Here’s an example which uses ApproxFun to discretize space for Burger’s equation:
https://benchmarks.sciml.ai/html/MOLPDE/burgers_spectral_wpd.html
What it’s doing and why it’s written like that is described in the notes/video. Basically, pick a space, then take every derivative and turn it into an operator, and write out the operator ODE on some finite coefficient size version (to keep it simple). The whole Fourier discretization in this form is:
S = Fourier()
n = 512
x = points(S, n)
D = (Derivative(S) → S)[1:n,1:n]
T = ApproxFun.plan_transform(S, n)
Ti = ApproxFun.plan_itransform(S, n)
û₀ = T*cos.(cos.(x.-0.1))
tmp = similar(û₀)
p = (D,T,Ti,tmp,similar(tmp))
function burgers_nl(dû,û,p,t)
D,T,Ti,u,tmp = p
mul!(tmp, D, û)
mul!(u, Ti, tmp)
mul!(tmp, Ti, û)
@. tmp = tmp*u
mul!(u, T, tmp)
@. dû = - u
end
Here this is defining the ODE in phase space (with a hat).

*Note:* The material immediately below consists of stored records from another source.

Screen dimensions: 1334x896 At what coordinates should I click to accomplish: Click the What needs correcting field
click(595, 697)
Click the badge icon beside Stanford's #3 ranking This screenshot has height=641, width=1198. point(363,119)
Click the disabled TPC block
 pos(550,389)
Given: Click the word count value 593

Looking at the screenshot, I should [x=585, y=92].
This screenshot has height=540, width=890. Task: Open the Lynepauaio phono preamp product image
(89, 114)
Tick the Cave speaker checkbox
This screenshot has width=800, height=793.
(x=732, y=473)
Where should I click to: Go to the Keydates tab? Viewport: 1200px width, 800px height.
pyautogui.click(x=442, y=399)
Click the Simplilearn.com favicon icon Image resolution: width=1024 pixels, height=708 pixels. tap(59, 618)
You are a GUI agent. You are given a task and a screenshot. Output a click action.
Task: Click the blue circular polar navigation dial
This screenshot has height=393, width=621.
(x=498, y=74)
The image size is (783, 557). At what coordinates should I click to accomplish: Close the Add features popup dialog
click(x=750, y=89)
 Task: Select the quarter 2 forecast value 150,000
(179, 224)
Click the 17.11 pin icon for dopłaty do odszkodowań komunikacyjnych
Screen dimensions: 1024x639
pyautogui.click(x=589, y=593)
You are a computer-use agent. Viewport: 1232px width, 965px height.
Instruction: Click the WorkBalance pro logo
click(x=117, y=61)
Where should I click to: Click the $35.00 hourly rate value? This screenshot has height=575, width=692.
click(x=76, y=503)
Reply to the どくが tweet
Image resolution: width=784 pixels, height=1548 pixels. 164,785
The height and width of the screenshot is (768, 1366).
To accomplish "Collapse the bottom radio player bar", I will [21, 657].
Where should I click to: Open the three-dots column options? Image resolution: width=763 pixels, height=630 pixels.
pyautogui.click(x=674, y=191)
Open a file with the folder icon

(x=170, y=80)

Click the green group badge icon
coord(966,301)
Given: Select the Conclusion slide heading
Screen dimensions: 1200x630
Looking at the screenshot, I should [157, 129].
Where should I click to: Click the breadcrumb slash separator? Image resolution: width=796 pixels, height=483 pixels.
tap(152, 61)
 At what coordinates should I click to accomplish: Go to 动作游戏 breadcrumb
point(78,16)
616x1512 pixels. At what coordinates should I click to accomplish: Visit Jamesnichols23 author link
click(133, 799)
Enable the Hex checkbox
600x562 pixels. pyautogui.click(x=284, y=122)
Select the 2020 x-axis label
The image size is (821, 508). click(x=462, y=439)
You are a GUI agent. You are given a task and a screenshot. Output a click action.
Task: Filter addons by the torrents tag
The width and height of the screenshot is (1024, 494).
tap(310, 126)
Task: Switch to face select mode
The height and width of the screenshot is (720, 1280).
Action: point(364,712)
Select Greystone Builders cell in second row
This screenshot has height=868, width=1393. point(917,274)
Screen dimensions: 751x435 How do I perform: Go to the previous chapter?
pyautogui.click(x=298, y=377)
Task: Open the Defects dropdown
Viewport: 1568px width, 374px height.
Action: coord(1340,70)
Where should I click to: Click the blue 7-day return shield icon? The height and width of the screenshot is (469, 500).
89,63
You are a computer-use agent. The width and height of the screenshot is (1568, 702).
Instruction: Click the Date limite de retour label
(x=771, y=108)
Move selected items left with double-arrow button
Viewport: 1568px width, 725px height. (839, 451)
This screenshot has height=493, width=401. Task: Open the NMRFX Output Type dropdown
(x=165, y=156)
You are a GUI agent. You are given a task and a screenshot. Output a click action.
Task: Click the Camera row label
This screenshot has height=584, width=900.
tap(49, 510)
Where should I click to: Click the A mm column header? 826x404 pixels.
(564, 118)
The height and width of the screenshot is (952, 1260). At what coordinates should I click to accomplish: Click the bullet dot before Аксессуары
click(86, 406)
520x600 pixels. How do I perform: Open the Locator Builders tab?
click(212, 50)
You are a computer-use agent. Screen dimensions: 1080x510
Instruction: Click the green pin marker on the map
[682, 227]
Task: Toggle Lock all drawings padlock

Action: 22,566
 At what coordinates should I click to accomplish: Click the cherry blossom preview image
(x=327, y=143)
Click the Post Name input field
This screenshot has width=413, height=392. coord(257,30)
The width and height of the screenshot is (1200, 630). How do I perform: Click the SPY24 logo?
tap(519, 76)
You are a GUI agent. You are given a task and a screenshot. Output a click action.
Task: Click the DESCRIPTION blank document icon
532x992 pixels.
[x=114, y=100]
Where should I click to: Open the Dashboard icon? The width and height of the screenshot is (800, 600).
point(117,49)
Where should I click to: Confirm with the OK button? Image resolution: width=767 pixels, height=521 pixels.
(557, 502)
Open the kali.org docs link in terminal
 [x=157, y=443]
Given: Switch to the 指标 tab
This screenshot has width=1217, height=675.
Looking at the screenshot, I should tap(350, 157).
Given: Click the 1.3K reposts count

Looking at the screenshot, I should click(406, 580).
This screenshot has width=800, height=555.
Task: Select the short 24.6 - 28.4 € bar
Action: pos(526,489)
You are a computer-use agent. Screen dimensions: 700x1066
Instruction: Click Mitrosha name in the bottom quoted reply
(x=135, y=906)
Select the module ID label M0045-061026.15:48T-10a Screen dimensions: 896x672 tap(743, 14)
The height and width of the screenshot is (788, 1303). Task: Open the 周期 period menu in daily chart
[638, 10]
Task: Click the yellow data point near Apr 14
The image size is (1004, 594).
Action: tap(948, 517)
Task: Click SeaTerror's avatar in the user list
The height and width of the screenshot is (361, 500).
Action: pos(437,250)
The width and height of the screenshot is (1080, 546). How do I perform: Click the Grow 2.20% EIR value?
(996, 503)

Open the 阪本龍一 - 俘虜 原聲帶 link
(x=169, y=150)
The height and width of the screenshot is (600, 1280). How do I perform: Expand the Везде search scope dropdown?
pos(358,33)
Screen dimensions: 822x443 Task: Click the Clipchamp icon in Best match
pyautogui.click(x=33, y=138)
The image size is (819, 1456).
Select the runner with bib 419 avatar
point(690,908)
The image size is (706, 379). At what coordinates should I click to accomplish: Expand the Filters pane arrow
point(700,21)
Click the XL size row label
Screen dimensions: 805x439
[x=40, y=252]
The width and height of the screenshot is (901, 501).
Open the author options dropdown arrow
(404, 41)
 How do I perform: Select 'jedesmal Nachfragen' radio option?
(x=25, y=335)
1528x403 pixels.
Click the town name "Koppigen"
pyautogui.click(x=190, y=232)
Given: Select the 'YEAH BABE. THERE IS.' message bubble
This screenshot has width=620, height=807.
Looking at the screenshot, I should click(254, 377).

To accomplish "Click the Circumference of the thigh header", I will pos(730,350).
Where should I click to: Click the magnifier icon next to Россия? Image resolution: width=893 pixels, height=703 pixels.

The initial condition is the initial condition transformed into phase space. The RHS of the ODE is:
- Apply a derivative to u (in phase space)
- Transform the current function back to point space
- Transform du/dx back to point space
- Do u * du/dx in point space
- Transform that result back to phase space (and
-
)
This then gives du/dt = - u * du/dx
written as an ODE in phase space that transforms back to do the nolinear portion.
You can take this idea and apply it directly to your function. Just choose a function space appropriate for R, or transform R → [-1,1] using something like y = (x / (1-x^2)
, in which case Chebyshev might be a good choice, where you do exactly this procedure to specify the PDE except change the definition of S
and change which operators you compute.